• _Supplied entries_:

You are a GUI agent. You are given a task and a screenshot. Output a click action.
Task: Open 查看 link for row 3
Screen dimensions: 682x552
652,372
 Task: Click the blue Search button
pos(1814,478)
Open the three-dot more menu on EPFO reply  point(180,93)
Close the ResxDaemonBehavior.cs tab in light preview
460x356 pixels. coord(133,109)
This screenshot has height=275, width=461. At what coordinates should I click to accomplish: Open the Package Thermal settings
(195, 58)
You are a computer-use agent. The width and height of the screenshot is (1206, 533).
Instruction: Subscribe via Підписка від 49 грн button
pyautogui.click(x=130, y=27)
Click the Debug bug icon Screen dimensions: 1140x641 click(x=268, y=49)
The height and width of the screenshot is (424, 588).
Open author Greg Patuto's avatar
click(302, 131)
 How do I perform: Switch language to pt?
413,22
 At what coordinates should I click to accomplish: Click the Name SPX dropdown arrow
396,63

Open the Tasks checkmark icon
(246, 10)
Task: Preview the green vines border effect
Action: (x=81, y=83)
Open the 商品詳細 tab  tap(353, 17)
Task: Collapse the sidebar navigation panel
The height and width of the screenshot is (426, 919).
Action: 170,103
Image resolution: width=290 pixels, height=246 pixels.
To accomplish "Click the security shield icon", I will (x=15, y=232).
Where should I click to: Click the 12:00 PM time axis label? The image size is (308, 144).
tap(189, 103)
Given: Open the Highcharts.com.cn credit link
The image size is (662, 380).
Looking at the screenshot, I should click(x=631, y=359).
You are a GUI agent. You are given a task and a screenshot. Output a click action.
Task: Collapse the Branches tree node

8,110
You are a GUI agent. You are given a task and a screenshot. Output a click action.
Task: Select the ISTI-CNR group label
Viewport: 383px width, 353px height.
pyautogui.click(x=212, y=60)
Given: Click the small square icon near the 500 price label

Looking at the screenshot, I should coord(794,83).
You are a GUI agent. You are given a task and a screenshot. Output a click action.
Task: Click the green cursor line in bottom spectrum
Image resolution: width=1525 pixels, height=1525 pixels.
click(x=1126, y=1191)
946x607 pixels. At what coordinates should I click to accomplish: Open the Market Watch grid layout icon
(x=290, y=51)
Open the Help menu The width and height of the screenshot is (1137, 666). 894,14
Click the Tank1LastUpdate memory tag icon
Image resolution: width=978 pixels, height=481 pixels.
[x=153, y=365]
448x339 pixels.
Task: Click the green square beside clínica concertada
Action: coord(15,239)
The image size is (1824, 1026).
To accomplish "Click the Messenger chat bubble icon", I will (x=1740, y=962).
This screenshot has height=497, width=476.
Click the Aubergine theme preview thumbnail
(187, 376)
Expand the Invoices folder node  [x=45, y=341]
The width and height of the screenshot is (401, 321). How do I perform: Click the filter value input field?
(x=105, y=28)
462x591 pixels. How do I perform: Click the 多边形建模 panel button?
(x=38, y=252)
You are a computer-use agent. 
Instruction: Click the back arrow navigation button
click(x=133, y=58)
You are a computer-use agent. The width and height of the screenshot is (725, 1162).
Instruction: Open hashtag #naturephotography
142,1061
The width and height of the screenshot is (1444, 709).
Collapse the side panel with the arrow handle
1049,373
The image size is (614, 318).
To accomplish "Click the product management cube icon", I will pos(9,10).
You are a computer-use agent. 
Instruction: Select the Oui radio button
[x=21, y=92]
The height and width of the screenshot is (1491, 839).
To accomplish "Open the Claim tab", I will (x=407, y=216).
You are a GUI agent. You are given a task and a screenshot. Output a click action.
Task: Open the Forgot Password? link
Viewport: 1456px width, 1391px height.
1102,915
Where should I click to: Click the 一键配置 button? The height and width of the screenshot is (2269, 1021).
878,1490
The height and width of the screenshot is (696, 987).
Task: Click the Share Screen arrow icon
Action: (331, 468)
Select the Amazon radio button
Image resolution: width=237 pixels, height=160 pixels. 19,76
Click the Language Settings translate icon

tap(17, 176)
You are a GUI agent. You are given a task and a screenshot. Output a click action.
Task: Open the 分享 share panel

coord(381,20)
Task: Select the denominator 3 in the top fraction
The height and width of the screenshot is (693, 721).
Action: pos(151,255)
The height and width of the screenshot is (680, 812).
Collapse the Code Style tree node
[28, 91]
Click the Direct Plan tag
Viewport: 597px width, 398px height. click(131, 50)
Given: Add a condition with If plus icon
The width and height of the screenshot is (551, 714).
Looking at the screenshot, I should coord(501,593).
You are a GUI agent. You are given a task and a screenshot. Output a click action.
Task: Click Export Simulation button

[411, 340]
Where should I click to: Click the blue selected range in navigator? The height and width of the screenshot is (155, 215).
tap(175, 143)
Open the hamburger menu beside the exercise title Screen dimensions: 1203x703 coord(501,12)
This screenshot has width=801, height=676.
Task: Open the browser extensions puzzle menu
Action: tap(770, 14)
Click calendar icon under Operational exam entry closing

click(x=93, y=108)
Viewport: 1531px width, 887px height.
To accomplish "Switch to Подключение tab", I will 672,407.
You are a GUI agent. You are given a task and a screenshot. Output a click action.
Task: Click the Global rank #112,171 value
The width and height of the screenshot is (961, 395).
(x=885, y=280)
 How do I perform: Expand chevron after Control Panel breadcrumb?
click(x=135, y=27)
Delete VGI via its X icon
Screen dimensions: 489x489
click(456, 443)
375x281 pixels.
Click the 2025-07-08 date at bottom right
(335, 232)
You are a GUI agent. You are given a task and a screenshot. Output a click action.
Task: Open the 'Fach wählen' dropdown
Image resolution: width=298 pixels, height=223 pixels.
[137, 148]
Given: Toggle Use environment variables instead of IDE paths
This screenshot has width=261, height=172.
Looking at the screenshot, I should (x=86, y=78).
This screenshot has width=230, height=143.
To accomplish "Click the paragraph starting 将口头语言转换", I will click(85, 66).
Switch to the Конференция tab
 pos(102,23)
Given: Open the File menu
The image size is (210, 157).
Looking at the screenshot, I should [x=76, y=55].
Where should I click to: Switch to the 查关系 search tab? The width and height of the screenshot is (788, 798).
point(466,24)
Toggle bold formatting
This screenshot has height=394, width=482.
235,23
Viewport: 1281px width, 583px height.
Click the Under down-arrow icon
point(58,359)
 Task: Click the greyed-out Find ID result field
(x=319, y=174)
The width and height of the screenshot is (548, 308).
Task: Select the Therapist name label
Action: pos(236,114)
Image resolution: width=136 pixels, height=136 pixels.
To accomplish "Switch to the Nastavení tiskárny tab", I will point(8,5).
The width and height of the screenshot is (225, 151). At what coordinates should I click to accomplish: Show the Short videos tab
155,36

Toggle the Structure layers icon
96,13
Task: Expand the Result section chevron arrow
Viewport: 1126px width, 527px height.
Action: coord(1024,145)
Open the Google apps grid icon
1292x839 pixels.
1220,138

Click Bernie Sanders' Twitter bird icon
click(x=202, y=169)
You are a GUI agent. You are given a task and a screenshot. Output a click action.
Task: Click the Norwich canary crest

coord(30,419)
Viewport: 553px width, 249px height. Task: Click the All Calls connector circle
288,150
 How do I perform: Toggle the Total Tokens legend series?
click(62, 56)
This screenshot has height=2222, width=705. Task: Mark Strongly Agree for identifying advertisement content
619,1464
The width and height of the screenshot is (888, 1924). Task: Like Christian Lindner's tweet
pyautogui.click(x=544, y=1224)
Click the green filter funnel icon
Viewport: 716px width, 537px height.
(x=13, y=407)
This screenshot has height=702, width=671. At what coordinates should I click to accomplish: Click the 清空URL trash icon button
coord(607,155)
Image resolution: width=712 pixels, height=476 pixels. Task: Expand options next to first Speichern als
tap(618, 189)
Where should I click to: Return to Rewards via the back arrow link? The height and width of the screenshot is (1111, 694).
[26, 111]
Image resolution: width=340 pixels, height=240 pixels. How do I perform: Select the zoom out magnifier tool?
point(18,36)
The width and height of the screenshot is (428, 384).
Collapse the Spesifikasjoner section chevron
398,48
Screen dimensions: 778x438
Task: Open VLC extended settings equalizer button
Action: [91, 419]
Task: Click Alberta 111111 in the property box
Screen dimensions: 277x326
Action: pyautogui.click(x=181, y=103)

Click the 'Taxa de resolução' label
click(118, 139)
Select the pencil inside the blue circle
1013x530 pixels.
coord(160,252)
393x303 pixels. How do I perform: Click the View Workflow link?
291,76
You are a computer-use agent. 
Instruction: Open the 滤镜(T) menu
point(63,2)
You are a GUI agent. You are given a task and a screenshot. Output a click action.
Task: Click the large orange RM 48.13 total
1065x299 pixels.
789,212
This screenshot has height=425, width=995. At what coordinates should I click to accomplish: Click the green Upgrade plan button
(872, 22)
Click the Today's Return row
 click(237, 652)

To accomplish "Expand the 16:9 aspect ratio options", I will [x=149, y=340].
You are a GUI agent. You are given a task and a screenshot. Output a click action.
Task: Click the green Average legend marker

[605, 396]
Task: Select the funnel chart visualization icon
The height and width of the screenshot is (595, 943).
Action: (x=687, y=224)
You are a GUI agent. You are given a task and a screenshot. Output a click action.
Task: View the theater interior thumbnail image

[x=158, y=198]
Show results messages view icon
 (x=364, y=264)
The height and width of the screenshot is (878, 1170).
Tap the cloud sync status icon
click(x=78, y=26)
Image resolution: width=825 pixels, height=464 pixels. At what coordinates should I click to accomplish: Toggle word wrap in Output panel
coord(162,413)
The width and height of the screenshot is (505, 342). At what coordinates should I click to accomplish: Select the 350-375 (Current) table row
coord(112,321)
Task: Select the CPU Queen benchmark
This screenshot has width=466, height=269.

• _Exercise directions_: Exactly as they stand, please print the lines from the first line of the records above down to the line that includes "is (1206, 533).", both of those included and no others.

• _Solution_:
You are a GUI agent. You are given a task and a screenshot. Output a click action.
Task: Open 查看 link for row 3
Screen dimensions: 682x552
652,372
 Task: Click the blue Search button
pos(1814,478)
Open the three-dot more menu on EPFO reply  point(180,93)
Close the ResxDaemonBehavior.cs tab in light preview
460x356 pixels. coord(133,109)
This screenshot has height=275, width=461. At what coordinates should I click to accomplish: Open the Package Thermal settings
(195, 58)
You are a computer-use agent. The width and height of the screenshot is (1206, 533).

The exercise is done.